Heather A. Lau, MD, Director, Lysosomal Storage Disease Program at NYU Langone in New York City discusses Mucopolysaccharidosis type III (MPS III), also known as Sanfilippo syndrome. This progressive disorder primarily affects the brain and spinal cord (central nervous system). Other body systems can also be involved. MPS III is the most common form of mucopolysaccharidosis; the estimated incidence of all four types combined is 1 in 70,000 newborns. MPS IIIA and MPS IIIB are much more common than MPS IIIC and MPS IIID.

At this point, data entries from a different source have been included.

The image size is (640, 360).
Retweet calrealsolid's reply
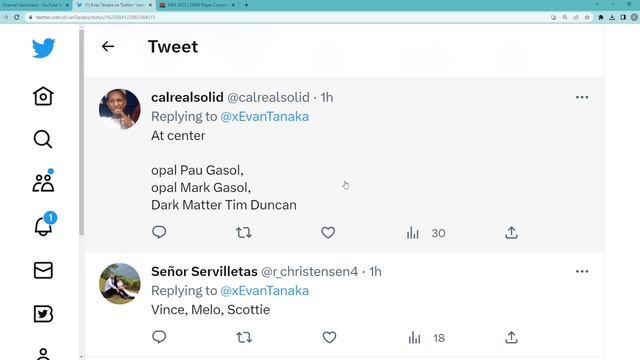pyautogui.click(x=244, y=233)
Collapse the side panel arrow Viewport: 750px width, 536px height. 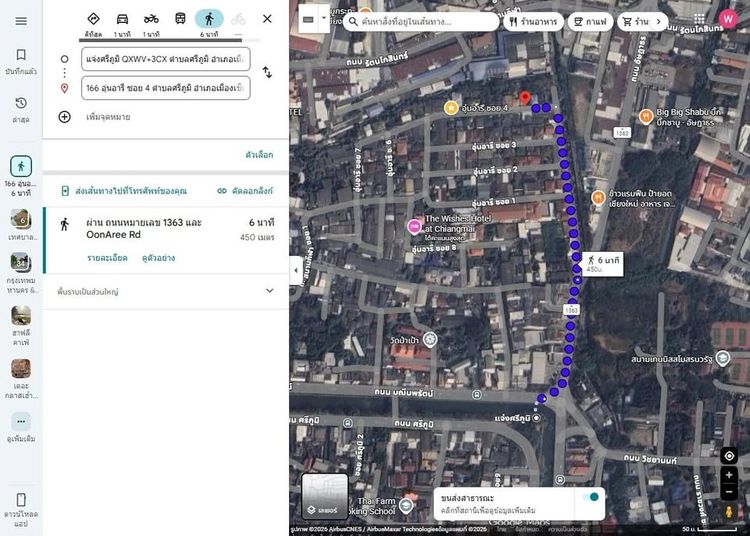[x=296, y=270]
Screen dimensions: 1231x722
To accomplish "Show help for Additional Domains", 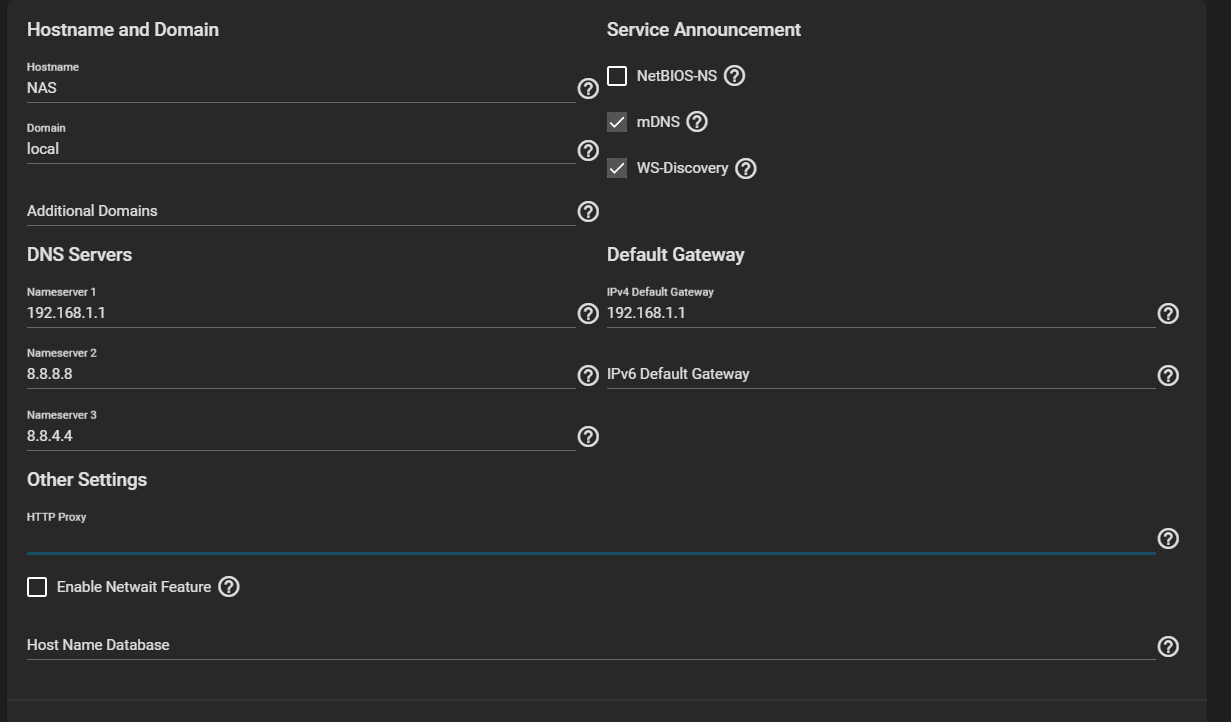I will 589,211.
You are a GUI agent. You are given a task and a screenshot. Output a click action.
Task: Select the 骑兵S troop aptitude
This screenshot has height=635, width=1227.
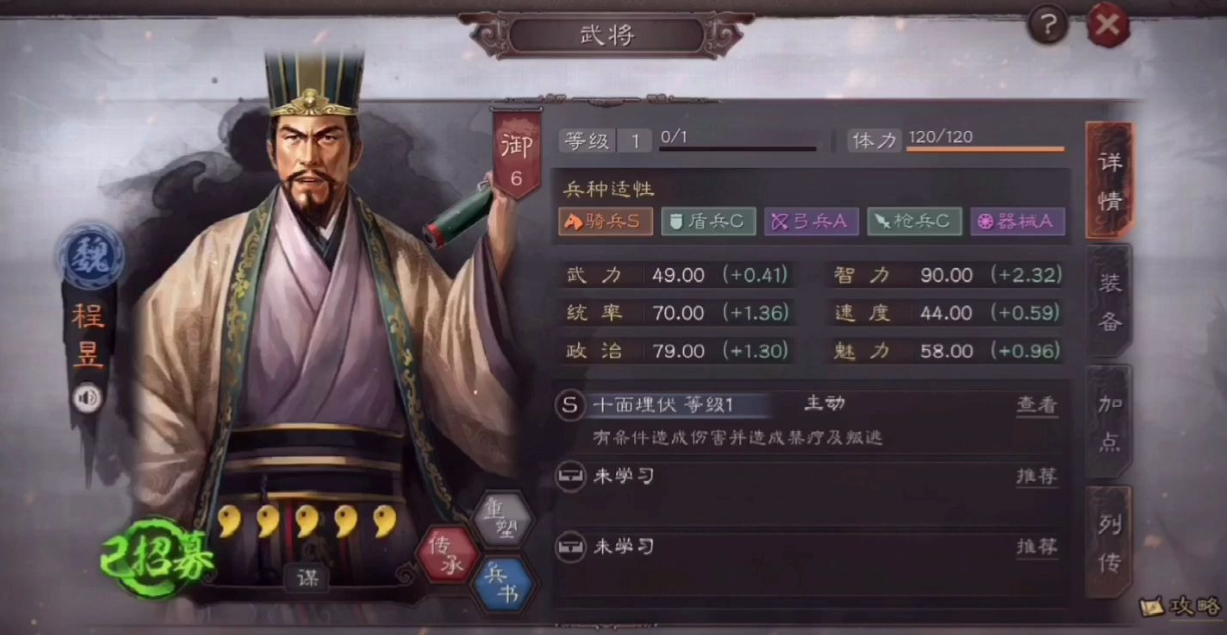pos(606,221)
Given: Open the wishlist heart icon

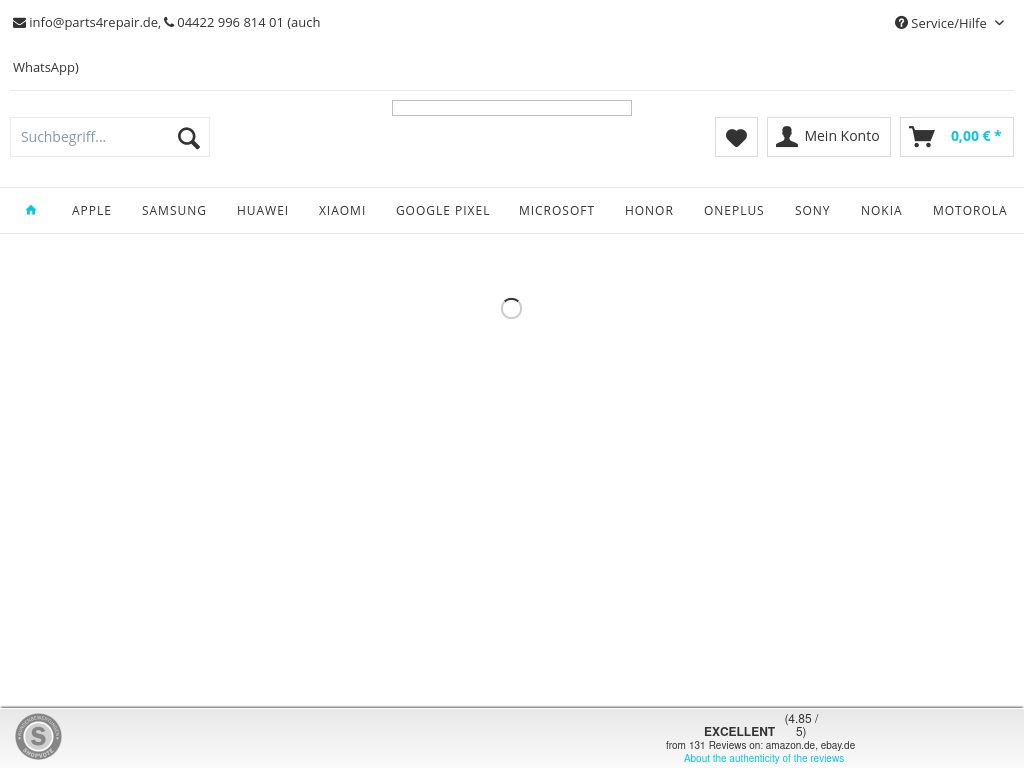Looking at the screenshot, I should pos(736,137).
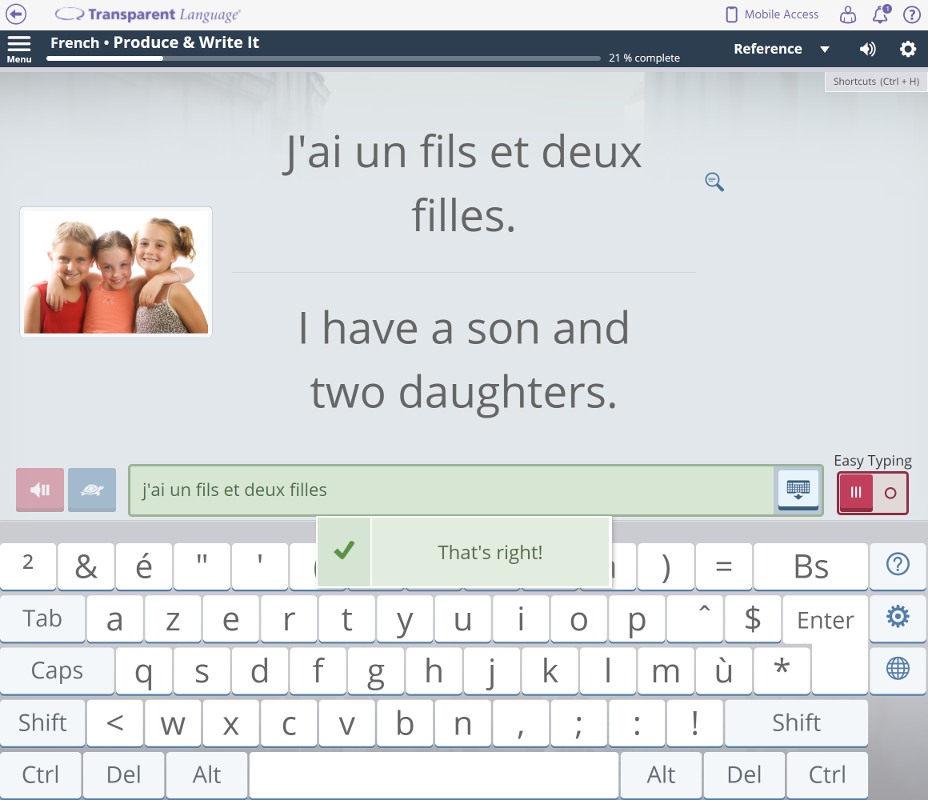This screenshot has height=800, width=928.
Task: Open the hamburger Menu
Action: 19,49
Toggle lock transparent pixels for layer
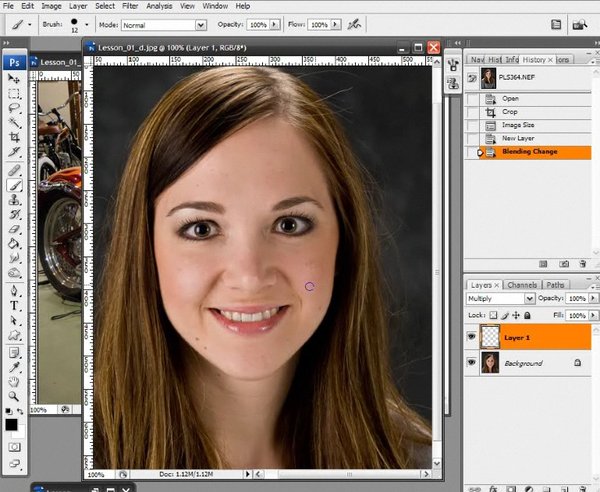Viewport: 600px width, 492px height. coord(493,315)
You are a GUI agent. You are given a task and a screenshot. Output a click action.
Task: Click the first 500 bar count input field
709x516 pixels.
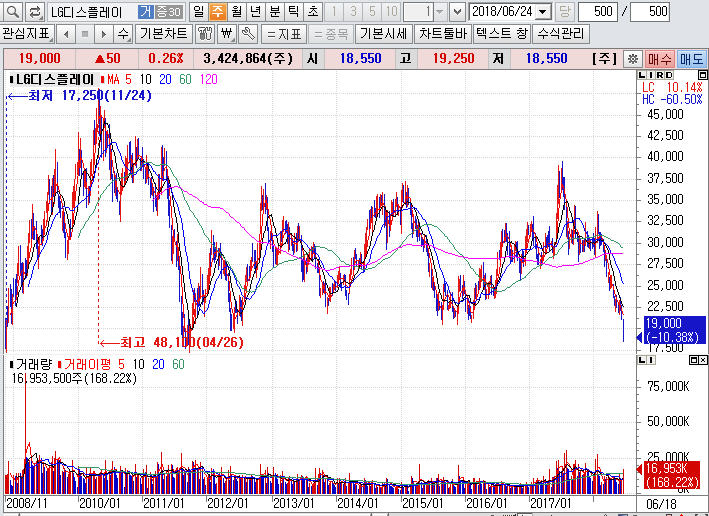pyautogui.click(x=597, y=11)
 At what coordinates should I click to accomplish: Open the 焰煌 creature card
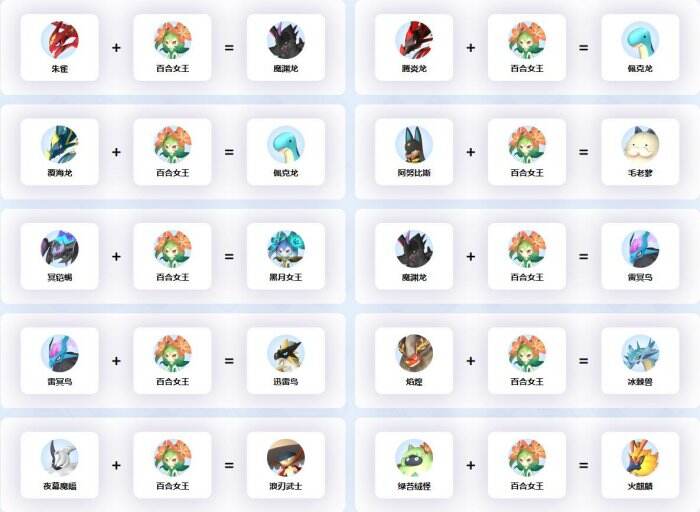tap(414, 361)
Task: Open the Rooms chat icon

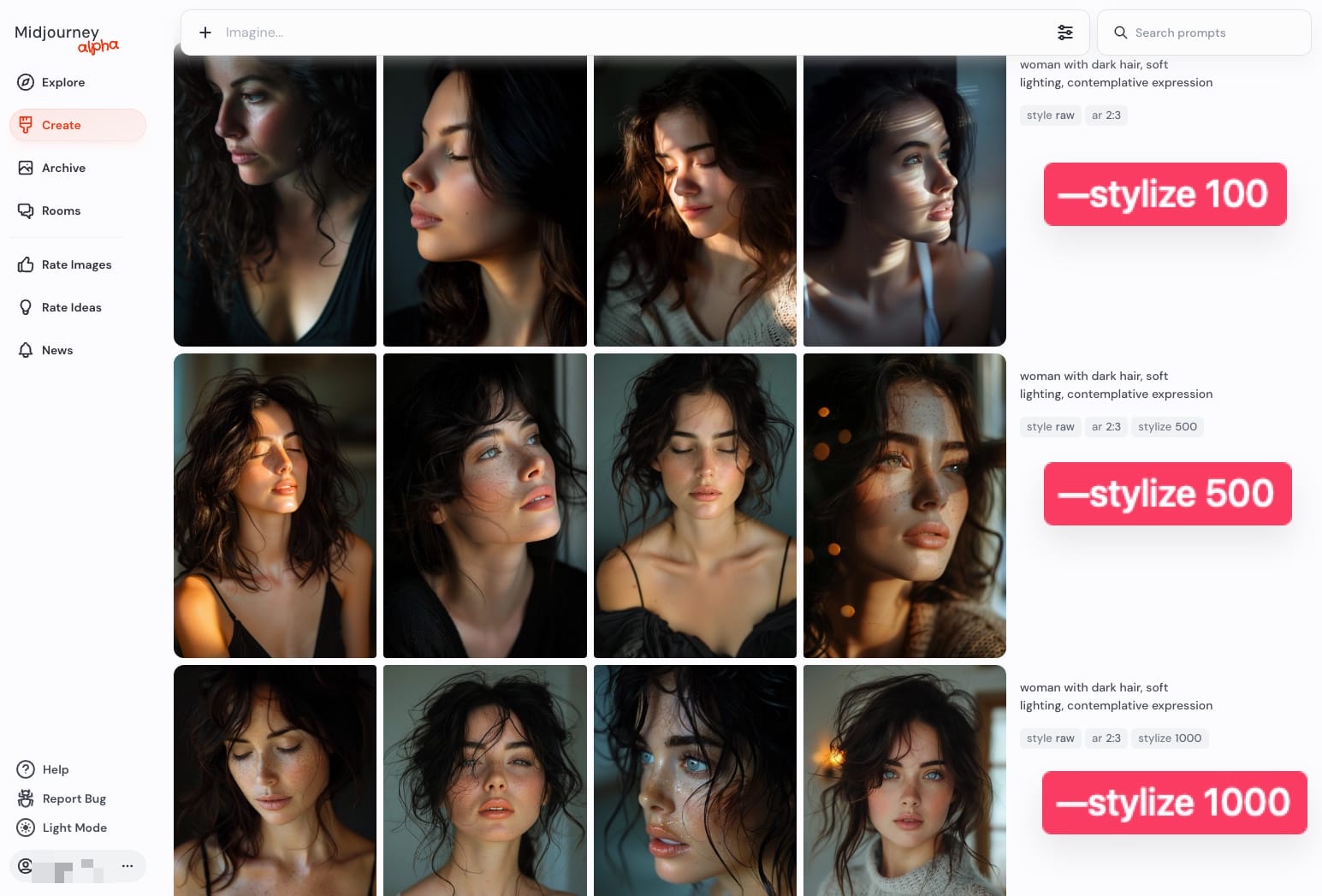Action: pos(26,211)
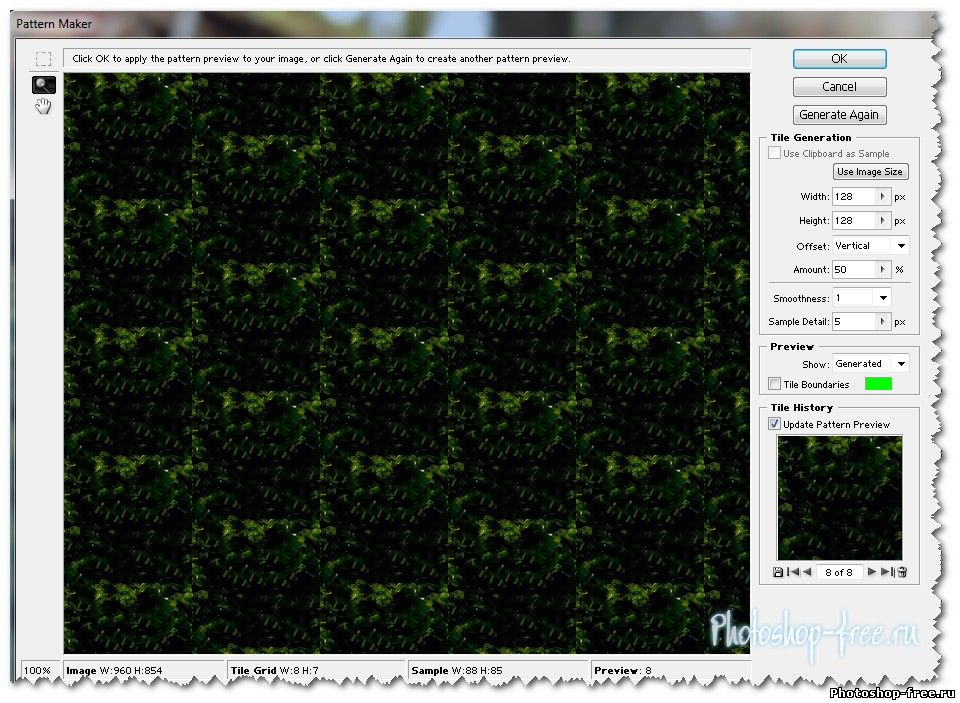Go to the next tile in history

click(872, 572)
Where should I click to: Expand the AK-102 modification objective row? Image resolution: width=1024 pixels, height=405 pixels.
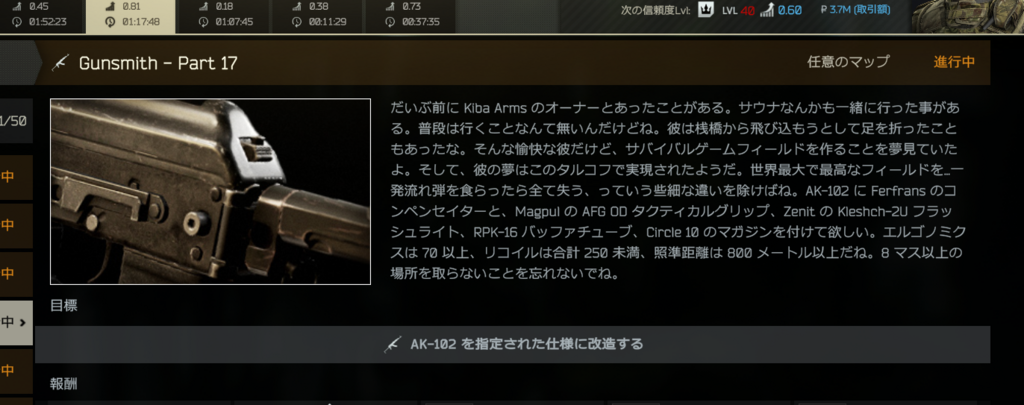512,344
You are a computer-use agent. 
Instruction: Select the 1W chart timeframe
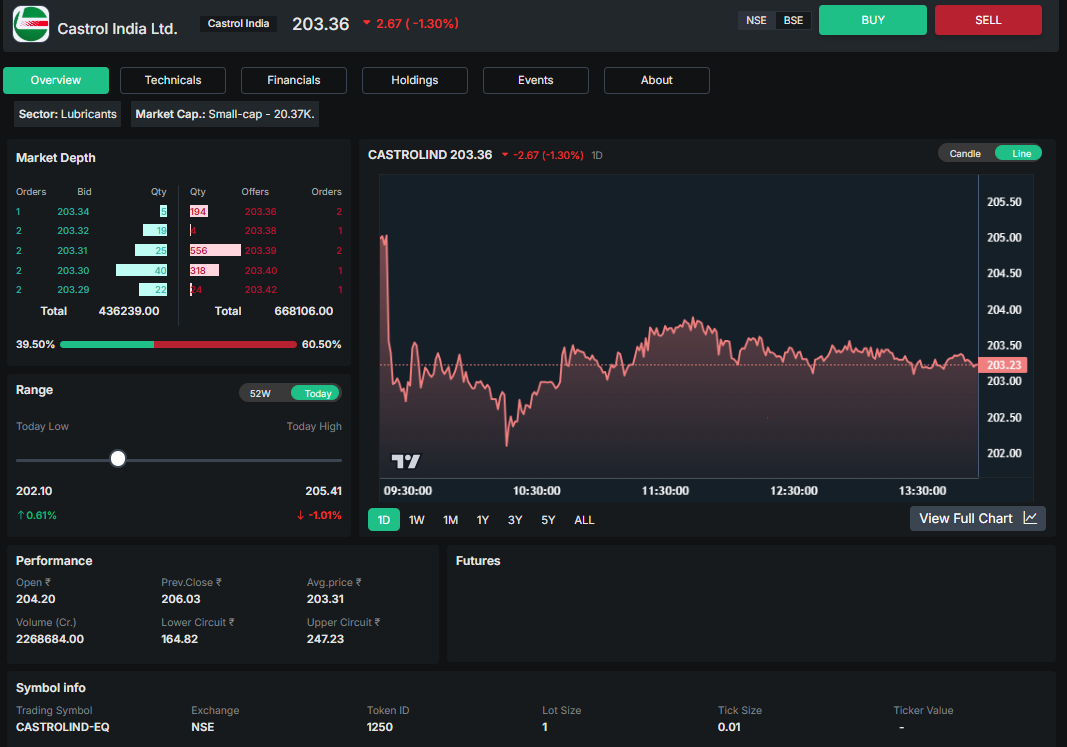(416, 520)
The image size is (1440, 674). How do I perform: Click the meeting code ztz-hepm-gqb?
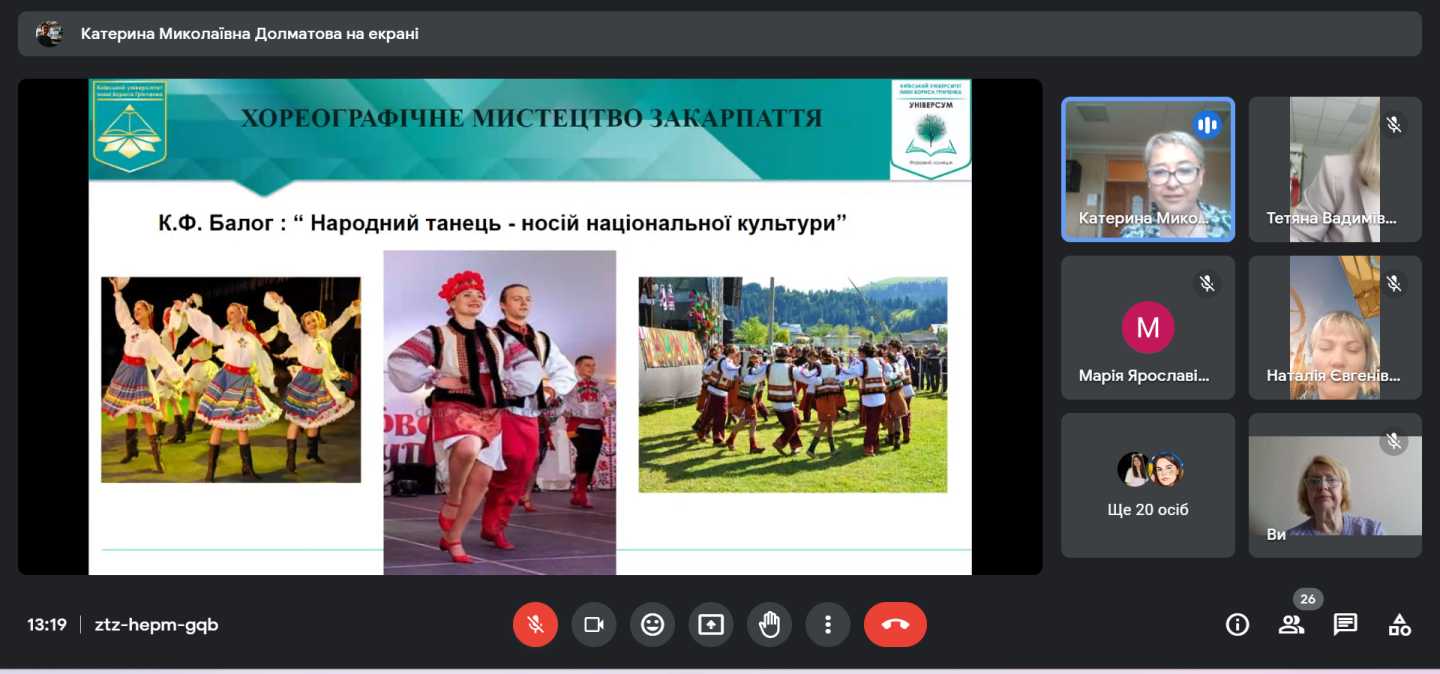pos(156,625)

People with MPS III generally do not display any features of the condition at birth, but they begin to show signs and symptoms of the disorder during early childhood. Affected children often initially have delayed speech and behavior problems. They may become restless, destructive, anxious, or aggressive, and some display features of autism spectrum disorder, which is a condition characterized by difficulty with social interactions and communication. Sleep disturbances are also very common in children with MPS III. This condition causes progressive intellectual disability and the loss of previously acquired skills (developmental regression). In later stages of the disorder, people with MPS III may develop seizures and movement disorders.
The physical features of MPS III are less pronounced than those of other types of mucopolysaccharidosis. Individuals with MPS III typically have mildly “coarse” facial features, a large head (macrocephaly), a slightly enlarged liver (mild hepatomegaly), and a soft out-pouching around the belly-button (umbilical hernia) or lower abdomen (inguinal hernia). Some people with MPS III have short stature, joint stiffness, or mild dysostosis multiplex, which refers to multiple skeletal abnormalities seen on x-ray. Affected individuals often experience chronic diarrhea and recurrent upper respiratory and ear infections. People with MPS III may also have hearing loss and vision problems.
MPS III is divided into types IIIA, IIIB, IIIC, and IIID, which are distinguished by their genetic cause. The different types of MPS III have similar signs and symptoms, although the features of MPS IIIA typically appear earlier in life and progress more rapidly. People with MPS III usually live into adolescence or early adulthood.